◆ **TRAVAIL À EFFECTUER**:
1. Répondez aux questions suivantes d'après l'extrait sur le droit musulman :
(a) Quels rites du droit musulman l'extrait cite-t-il entre parenthèses ?
(b) De quoi les oulémas s'enorgueillissent-ils ?
(c) De quoi les interprétations locales des règles de la charia se sont-elles imprégnées au fil des siècles ?
2. Recopiez fidèlement le passage de l'extrait sur le droit musulman compris entre « Nul ne s’étonne, de » et « en tous temps. », ces deux bornes incluses.

◆ **EXTRAIT À LIRE**:
---
Nul ne s’étonne, de nos jours, de l’existence en droit musulman de différents rites (Abou Hanifa, Malik ibn Anas, Shafi’i, Ibn Hanbal, Shi’a…) dont chacun s’applique en exclusivité dans des pays et communautés déterminés. Les oulémas s’énorgueillissent de cette diversité d’interprétations de la charia qui témoigne, d’après eux, de sa vitalité et de sa capacité de traiter les cas les plus divers, en tous lieux et en tous temps.

Mais, au fil des siècles, les interprétations locales des règles de la charia se sont de plus en plus imprégnées de la culture, des traditions et des coutumes de chaque région, creusant un fossé grandissant entre les règles appliquées aux mêmes questions de droit, dans différents Etats musulmans.
---
◆ **Entrées de texte et d'emplacement des éléments**:
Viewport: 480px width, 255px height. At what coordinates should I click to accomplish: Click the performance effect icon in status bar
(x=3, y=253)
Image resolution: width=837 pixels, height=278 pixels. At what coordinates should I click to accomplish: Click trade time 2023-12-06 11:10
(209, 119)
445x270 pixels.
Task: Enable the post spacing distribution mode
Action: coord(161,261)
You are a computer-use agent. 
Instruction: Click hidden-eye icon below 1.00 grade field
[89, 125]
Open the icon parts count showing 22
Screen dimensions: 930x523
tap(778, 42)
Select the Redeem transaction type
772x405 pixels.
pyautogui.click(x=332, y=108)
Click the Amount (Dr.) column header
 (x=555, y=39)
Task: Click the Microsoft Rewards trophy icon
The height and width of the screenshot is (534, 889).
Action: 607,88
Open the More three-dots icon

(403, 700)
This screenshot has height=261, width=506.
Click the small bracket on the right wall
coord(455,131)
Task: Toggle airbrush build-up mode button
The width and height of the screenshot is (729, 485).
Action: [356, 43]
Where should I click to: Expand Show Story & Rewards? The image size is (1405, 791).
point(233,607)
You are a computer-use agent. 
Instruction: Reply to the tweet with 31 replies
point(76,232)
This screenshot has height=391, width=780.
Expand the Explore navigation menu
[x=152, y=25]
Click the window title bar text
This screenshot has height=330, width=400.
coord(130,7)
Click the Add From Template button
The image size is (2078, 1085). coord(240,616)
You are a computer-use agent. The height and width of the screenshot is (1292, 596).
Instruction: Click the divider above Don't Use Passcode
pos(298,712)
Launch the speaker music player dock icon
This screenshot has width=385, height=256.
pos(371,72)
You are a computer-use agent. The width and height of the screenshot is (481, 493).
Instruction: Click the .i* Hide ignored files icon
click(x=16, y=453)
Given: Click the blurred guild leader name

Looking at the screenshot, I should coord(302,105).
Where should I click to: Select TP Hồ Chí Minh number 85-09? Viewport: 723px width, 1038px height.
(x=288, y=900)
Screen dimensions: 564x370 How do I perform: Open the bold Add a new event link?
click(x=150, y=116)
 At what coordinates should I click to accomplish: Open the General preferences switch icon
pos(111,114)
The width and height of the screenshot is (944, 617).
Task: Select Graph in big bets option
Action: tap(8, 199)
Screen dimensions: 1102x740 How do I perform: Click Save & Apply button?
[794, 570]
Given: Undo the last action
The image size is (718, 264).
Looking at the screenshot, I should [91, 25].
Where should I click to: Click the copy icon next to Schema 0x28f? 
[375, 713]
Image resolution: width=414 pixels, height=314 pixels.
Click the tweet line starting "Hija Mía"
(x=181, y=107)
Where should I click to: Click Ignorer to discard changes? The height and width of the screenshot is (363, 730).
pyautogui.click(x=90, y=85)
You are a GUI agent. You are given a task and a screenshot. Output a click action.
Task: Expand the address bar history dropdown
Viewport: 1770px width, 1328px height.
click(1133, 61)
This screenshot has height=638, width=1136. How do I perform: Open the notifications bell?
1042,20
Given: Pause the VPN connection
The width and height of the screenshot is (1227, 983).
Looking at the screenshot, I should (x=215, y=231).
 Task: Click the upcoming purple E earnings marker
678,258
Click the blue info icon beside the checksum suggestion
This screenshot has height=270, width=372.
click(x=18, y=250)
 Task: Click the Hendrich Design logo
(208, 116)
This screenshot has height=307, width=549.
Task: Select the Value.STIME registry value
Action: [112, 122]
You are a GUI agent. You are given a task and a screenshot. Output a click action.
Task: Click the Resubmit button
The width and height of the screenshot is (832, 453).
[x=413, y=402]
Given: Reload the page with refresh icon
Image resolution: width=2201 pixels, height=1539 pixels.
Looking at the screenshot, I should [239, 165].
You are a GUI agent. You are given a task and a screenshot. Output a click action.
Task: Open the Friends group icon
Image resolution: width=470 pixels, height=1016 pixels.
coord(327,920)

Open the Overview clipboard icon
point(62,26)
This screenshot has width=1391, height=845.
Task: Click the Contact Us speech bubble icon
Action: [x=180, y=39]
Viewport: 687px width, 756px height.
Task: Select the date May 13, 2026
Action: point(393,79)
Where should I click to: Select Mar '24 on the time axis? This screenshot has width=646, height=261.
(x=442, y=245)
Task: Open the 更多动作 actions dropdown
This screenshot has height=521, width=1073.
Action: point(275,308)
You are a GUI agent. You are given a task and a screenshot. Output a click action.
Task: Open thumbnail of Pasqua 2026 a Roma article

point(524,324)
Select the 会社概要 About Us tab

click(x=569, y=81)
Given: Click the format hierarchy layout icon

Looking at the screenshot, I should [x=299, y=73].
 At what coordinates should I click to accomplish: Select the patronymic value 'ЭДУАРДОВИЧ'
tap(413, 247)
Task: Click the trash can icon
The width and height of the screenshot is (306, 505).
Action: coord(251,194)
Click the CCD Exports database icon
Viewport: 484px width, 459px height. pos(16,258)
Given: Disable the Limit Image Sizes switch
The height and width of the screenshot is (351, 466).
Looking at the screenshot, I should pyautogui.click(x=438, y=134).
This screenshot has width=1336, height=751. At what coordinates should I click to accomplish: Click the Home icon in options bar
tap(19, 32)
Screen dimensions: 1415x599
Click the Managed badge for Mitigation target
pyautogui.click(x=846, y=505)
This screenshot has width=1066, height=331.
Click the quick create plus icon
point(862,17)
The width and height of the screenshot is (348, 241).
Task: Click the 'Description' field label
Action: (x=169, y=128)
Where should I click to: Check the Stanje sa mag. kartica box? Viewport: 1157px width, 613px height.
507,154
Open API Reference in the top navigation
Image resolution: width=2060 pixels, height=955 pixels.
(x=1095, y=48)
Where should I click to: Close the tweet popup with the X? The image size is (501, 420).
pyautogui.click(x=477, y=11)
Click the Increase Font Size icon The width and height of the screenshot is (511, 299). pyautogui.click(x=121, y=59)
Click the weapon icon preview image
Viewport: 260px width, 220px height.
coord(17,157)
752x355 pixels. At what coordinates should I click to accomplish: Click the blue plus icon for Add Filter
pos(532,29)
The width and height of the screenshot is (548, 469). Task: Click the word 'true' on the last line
---
◆ **RÉPONSES COMPLÈTES**:
1.
(a) Abou Hanifa, Malik ibn Anas, Shafi'i, Ibn Hanbal et Shi'a.
(b) De la diversité d'interprétations de la charia.
(c) De la culture, des traditions et des coutumes de chaque région.

2.
Nul ne s’étonne, de nos jours, de l’existence en droit musulman de différents rites (Abou Hanifa, Malik ibn Anas, Shafi’i, Ibn Hanbal, Shi’a…) dont chacun s’applique en exclusivité dans des pays et communautés déterminés. Les oulémas s’énorgueillissent de cette diversité d’interprétations de la charia qui témoigne, d’après eux, de sa vitalité et de sa capacité de traiter les cas les plus divers, en tous lieux et en tous temps.